Data records:
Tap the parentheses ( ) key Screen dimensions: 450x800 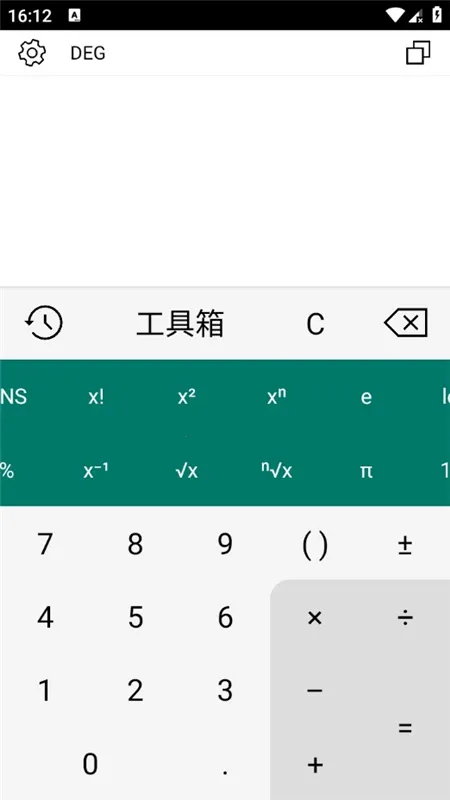click(x=315, y=545)
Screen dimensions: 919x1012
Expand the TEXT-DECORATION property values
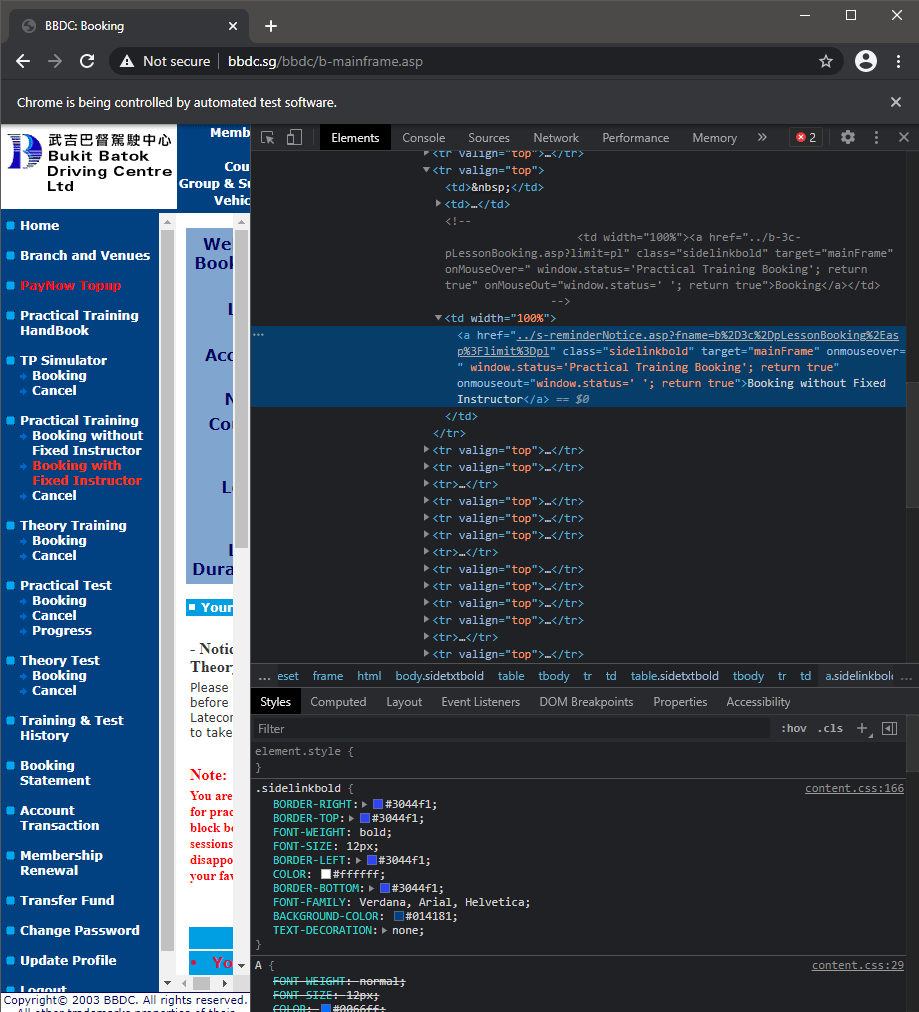386,930
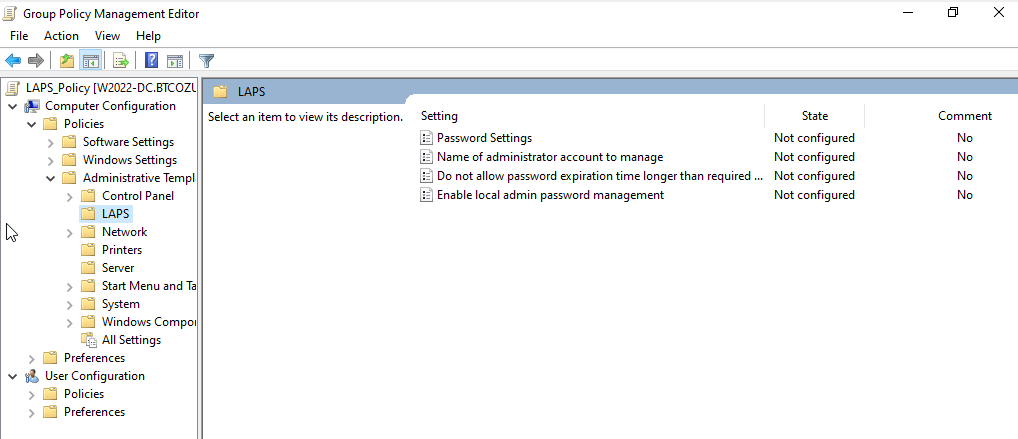Sort by the State column header
The width and height of the screenshot is (1018, 439).
point(814,116)
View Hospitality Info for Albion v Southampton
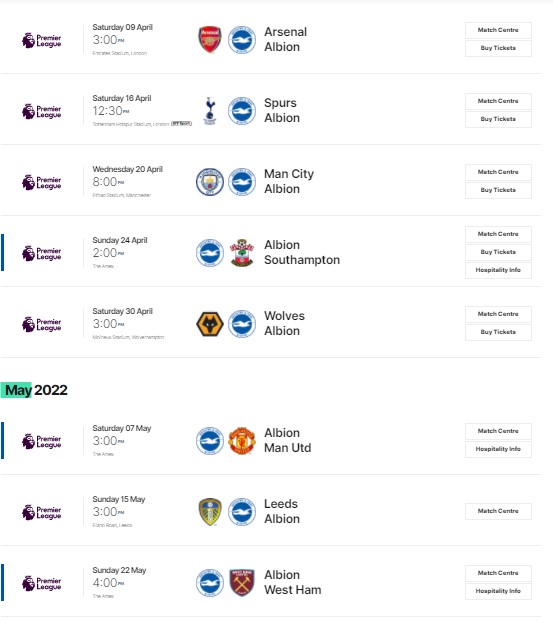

Exercise objective:
Do not include the pictures. Quote only the lines from the line with "Expand the TEXT-DECORATION property values" through the end of the material, both ends included, exactly.

Result for this task:
Expand the TEXT-DECORATION property values
386,930
Sort by the State column header
The width and height of the screenshot is (1018, 439).
point(814,116)
View Hospitality Info for Albion v Southampton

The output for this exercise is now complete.